Data to use:

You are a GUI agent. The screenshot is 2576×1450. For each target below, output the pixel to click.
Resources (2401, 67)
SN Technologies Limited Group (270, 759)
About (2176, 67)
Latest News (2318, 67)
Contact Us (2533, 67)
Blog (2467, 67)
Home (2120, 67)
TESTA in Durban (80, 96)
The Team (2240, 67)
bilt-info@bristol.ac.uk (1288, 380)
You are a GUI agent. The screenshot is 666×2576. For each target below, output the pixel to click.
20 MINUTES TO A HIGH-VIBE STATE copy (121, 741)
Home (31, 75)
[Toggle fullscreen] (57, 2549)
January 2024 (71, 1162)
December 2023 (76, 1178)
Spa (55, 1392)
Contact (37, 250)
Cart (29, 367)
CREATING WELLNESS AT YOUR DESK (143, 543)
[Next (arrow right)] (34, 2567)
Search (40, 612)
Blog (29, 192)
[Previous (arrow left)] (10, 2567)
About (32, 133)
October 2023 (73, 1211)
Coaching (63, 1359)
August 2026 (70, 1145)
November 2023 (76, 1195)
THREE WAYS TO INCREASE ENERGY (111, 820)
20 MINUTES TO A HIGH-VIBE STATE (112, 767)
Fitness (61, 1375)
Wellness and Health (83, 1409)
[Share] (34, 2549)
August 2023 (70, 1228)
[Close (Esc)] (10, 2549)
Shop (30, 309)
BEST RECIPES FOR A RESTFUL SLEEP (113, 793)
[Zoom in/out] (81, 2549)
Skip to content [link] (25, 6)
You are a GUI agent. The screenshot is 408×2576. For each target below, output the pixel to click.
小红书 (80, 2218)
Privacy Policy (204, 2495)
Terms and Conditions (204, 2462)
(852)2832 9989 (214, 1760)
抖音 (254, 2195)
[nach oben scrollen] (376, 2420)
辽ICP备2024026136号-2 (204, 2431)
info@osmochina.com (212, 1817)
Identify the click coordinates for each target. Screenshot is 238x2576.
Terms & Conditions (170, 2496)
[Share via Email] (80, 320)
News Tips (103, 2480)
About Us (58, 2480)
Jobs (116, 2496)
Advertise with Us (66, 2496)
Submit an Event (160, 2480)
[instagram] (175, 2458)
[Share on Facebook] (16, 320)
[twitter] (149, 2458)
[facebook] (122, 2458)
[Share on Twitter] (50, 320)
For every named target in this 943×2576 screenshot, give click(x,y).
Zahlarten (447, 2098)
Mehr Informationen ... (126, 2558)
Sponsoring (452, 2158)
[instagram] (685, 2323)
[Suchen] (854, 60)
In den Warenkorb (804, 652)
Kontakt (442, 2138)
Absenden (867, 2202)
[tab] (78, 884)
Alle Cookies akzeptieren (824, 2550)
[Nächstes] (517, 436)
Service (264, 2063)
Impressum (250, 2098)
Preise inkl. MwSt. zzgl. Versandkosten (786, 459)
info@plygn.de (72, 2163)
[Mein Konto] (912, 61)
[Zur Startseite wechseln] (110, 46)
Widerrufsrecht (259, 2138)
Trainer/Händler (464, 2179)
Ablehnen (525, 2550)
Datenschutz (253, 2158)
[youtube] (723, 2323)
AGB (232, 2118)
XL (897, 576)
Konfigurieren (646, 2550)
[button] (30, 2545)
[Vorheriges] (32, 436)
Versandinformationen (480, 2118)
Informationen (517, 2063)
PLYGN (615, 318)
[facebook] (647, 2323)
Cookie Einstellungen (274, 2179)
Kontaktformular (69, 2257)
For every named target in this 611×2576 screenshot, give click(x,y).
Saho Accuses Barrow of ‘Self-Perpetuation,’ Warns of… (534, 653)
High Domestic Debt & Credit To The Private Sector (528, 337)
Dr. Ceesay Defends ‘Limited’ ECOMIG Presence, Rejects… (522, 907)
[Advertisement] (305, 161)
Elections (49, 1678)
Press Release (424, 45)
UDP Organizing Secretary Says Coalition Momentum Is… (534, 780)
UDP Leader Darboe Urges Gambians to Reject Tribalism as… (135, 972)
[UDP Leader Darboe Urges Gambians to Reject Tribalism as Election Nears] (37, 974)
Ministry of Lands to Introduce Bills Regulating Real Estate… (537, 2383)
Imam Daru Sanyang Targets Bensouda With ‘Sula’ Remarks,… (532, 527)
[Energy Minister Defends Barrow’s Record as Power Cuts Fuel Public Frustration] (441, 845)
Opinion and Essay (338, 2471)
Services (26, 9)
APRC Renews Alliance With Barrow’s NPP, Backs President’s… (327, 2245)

Task directions: The required answer is the run of lines above, starting at the line with "Terms & Conditions (170, 2496)" and ending at the line with "UDP Leader Darboe Urges Gambians to Reject Tribalism as…", reproduced exactly with both ends.

Solution to this problem:
Terms & Conditions (170, 2496)
[Share via Email] (80, 320)
News Tips (103, 2480)
About Us (58, 2480)
Jobs (116, 2496)
Advertise with Us (66, 2496)
Submit an Event (160, 2480)
[instagram] (175, 2458)
[Share on Facebook] (16, 320)
[twitter] (149, 2458)
[facebook] (122, 2458)
[Share on Twitter] (50, 320)
For every named target in this 943×2576 screenshot, give click(x,y).
Zahlarten (447, 2098)
Mehr Informationen ... (126, 2558)
Sponsoring (452, 2158)
[instagram] (685, 2323)
[Suchen] (854, 60)
In den Warenkorb (804, 652)
Kontakt (442, 2138)
Absenden (867, 2202)
[tab] (78, 884)
Alle Cookies akzeptieren (824, 2550)
[Nächstes] (517, 436)
Service (264, 2063)
Impressum (250, 2098)
Preise inkl. MwSt. zzgl. Versandkosten (786, 459)
info@plygn.de (72, 2163)
[Mein Konto] (912, 61)
[Zur Startseite wechseln] (110, 46)
Widerrufsrecht (259, 2138)
Trainer/Händler (464, 2179)
Ablehnen (525, 2550)
Datenschutz (253, 2158)
[youtube] (723, 2323)
AGB (232, 2118)
XL (897, 576)
Konfigurieren (646, 2550)
[button] (30, 2545)
[Vorheriges] (32, 436)
Versandinformationen (480, 2118)
Informationen (517, 2063)
PLYGN (615, 318)
[facebook] (647, 2323)
Cookie Einstellungen (274, 2179)
Kontaktformular (69, 2257)
For every named target in this 611×2576 screenshot, give click(x,y).
Saho Accuses Barrow of ‘Self-Perpetuation,’ Warns of… (534, 653)
High Domestic Debt & Credit To The Private Sector (528, 337)
Dr. Ceesay Defends ‘Limited’ ECOMIG Presence, Rejects… (522, 907)
[Advertisement] (305, 161)
Elections (49, 1678)
Press Release (424, 45)
UDP Organizing Secretary Says Coalition Momentum Is… (534, 780)
UDP Leader Darboe Urges Gambians to Reject Tribalism as… (135, 972)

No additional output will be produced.